:: RECORDS FOR THIS TASK ::

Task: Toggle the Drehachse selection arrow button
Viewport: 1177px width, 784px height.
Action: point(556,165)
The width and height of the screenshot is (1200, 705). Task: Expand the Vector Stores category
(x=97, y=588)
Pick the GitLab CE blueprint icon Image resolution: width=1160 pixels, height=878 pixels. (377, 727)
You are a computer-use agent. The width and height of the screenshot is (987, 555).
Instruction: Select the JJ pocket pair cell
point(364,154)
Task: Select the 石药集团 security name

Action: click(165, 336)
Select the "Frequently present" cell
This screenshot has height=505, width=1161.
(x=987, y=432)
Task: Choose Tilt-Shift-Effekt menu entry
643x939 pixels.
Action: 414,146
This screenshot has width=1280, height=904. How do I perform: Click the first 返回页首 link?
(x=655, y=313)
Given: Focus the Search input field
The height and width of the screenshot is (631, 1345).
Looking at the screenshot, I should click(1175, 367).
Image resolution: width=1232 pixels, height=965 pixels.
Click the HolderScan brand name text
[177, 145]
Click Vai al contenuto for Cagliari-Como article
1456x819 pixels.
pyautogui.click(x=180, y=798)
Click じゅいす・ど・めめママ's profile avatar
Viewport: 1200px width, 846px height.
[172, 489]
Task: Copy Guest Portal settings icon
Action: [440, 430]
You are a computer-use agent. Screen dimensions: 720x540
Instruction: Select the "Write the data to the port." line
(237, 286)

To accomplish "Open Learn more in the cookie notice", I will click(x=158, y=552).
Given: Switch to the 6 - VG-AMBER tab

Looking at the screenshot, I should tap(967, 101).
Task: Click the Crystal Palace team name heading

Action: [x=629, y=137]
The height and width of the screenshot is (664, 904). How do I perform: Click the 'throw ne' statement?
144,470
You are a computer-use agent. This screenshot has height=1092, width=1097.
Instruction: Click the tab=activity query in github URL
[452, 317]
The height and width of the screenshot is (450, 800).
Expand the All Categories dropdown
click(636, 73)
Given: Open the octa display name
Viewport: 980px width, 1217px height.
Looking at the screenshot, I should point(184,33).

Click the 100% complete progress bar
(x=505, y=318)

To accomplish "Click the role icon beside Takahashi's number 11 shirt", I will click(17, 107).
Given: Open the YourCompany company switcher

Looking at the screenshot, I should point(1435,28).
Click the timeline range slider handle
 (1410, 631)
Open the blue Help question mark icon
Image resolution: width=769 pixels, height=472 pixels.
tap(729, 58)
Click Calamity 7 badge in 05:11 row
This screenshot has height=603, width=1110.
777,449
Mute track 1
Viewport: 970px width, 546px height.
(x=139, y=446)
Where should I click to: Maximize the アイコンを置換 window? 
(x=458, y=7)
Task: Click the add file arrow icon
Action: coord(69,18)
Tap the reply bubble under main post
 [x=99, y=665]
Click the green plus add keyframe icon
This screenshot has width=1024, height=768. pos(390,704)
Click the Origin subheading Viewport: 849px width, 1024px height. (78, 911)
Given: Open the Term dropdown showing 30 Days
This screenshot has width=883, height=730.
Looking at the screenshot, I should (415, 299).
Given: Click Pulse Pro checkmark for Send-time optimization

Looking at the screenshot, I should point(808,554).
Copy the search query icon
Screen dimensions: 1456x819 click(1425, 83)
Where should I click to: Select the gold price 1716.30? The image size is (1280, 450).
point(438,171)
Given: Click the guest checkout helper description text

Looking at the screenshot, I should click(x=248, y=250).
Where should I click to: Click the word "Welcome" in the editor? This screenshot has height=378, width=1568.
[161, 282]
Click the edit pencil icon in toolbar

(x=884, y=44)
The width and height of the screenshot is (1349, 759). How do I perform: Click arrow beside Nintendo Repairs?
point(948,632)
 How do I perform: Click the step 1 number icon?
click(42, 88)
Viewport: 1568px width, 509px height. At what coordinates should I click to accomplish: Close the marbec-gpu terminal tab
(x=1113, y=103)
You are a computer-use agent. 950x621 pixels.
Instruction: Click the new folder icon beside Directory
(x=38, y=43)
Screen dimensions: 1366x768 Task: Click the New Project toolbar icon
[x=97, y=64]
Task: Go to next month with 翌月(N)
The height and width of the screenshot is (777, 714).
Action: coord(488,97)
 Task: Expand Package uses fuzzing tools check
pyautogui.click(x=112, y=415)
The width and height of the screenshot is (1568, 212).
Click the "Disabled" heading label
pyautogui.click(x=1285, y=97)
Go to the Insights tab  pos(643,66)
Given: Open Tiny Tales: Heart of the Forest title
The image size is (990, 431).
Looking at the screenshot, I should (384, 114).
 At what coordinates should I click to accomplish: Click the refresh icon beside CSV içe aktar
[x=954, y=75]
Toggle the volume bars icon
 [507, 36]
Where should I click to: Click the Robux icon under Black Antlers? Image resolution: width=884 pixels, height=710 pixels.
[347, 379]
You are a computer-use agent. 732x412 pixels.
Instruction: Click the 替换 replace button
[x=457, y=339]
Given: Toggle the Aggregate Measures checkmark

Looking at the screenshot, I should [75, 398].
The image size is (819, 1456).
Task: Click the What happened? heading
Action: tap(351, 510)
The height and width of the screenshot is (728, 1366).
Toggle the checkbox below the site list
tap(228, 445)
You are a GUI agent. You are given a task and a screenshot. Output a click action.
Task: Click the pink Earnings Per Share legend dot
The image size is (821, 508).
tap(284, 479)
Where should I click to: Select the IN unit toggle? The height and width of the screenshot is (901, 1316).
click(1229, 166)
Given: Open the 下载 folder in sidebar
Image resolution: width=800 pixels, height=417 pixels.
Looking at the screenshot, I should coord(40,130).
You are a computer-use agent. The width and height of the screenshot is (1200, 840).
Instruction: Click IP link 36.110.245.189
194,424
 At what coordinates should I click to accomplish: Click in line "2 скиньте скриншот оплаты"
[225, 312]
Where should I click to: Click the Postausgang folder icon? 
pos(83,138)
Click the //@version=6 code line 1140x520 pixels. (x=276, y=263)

:::

What is needed is a copy of every line above in which "agent" appears.

You are a computer-use agent. The width and height of the screenshot is (987, 555).
You are a computer-use agent. Screen dimensions: 720x540
You are a computer-use agent. This screenshot has height=1092, width=1097.
You are a computer-use agent. 950x621 pixels.
You are a computer-use agent. 732x412 pixels.
You are a GUI agent. You are given a task and a screenshot. Output a click action.
You are a computer-use agent. The width and height of the screenshot is (1200, 840).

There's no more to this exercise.